Two letters from you came yesterday and it certainly was great to hear all that was going on at home. I haven’t yet heard any result of my artillery examination but hope to get the news soon. If I pass it, everything will be fine for we will go into training for a few months in the French methods and then either be sent back to the U.S to train troops there or attached directly to units here, but exactly what will happen to me I am afraid is looking a little far ahead, for I have yet to pass the exam and become a lieutenant. We are at the front again here at a place we have been before doing some work but mostly just sitting around and getting things ready for the riot which is due to start any day now.
I have just discovered much to my disgust that the “Esprit de Cor” (French army publication) which I sent you will probably never arrive since they contain a little too much accurate information. That remains to be seen, however, and I am hoping, for they are quite interesting. Driving here now isn’t nearly the sport it was the first part of the summer. Then it was light from about 4:30 till 10:30 while now it doesn’t begin to get light till six and is dark again by seven. If I get my artillery commission please don’t worry about me for certainly I won’t see any active service for a long time and when I do the casualties of that branch are not any higher if as high as the work I am now in and besides that I will be leading a more comfortable and pleasant existence 2/3 of the time.
I am enclosing in this letter a copy of a few more citations we have received which you can put in the family skeleton closet but which seriously speaking are very fair things to have. The first gave the section the Croix de Guerre with a palm, the second added a gold star and the third a silver star. I had a letter from Billy Seward here wanting to know what I was going to do, etc. He is considering the aviation and may enter that tho I can hardly imagine W.H. 4th as an aviator, can you? The weather here lately has been wonderful – hot, bright days with nights that were so cold that you could hardly keep warm. The moon is full now so our nights are consequently not quite all they might be on account of the Bosche avions, which every bright night persist in sailing over and dropping things on the depots of material near our cantonment. They are the damndest things (I mean the air raids). You are soundly sleeping when suddenly there comes a terrific riot from the anti- avion (anti-aircraft) guns right beside you, everybody jumps out of his tent in pajamas and helmet usually wearing beside that a blanket and sabots (wooden shoes) to see the fun. The air becomes full of search lights, rockets, bursting shells, tracer shells and the ground all around makes the most terrific noise. The bursting of the bombs, the anti-aircraft guns, all the mitrailleuses (machine guns), etc. After a little while it is all over and we go back to bed for another few hours. Needless to say they never hit the avions but they have a tremendous amount of fun trying to and likewise the Dutchman never does a great deal of harm.
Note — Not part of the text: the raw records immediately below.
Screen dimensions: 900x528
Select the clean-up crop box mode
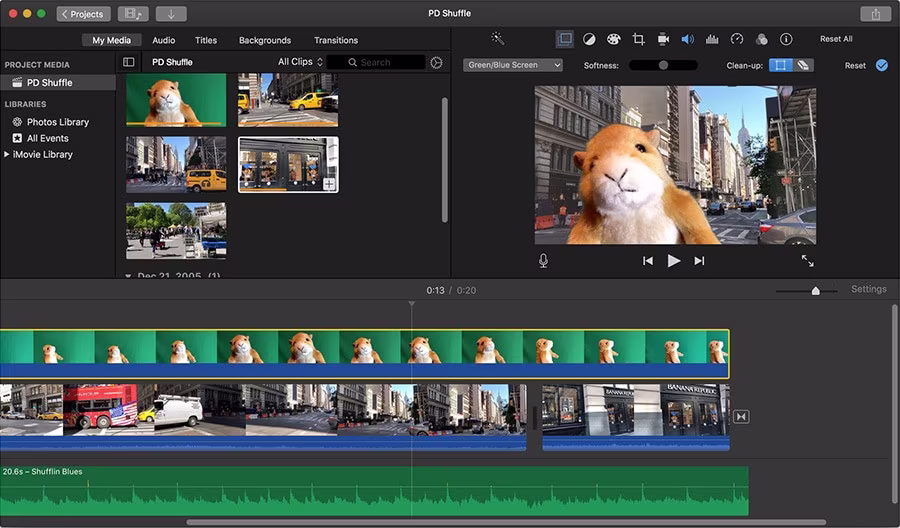coord(779,65)
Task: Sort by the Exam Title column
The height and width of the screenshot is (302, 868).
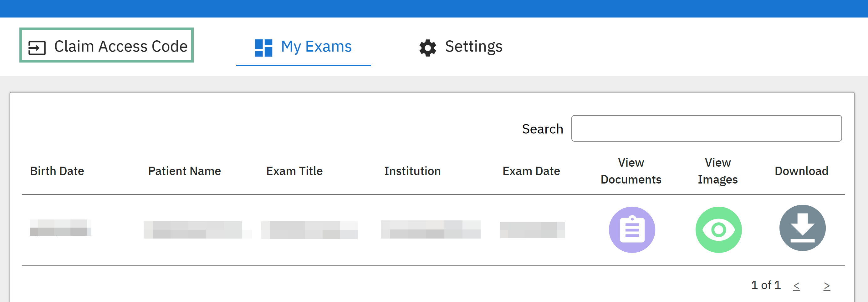Action: tap(294, 171)
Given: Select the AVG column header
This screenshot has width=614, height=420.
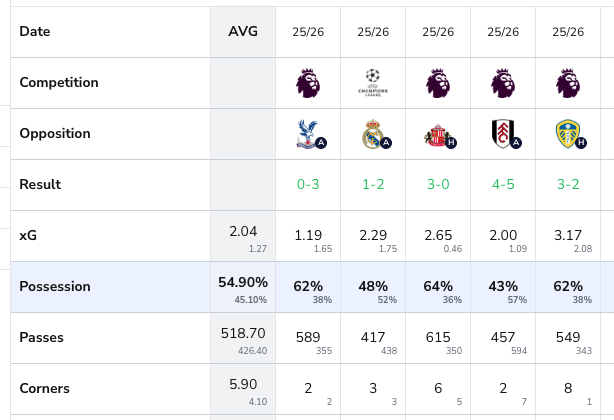Looking at the screenshot, I should tap(243, 32).
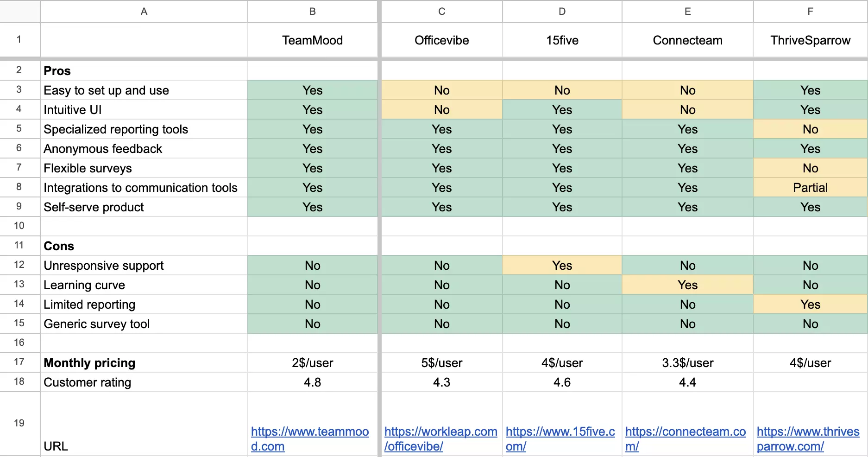The width and height of the screenshot is (868, 457).
Task: Select column B header
Action: pos(313,12)
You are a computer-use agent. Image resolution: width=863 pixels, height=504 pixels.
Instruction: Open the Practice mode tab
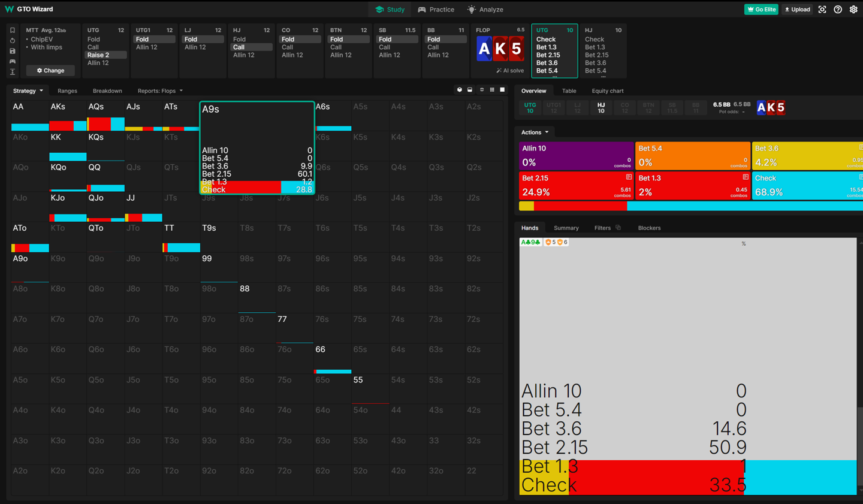(436, 10)
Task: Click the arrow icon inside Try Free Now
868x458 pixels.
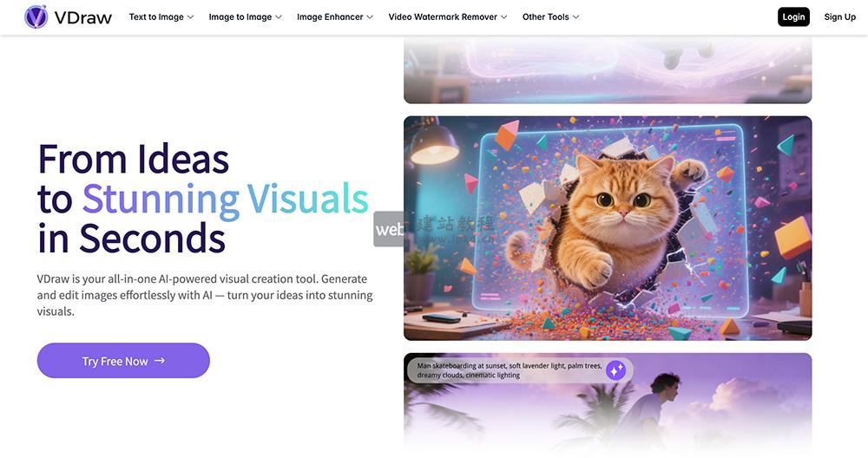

I hope by this time you have gotten the little box which instead of mailing I ultimately gave to Penn Sefton to carry to you. (Pennington Sefton, also in the ambulance service and also from Auburn, New York. He and Paul Hills later married sisters, respectively Mary Seymour and Jane Seymour, also from Auburn.)
This is about all there is to tell you now.Before I change my nationality back to an American again I will have my photograph taken as a Diable Bleu and sent to you. In the meantime
Faut pas t’en faire – which is pure slang but expressive – et bientot la guerre est fini (and the war will end soon.)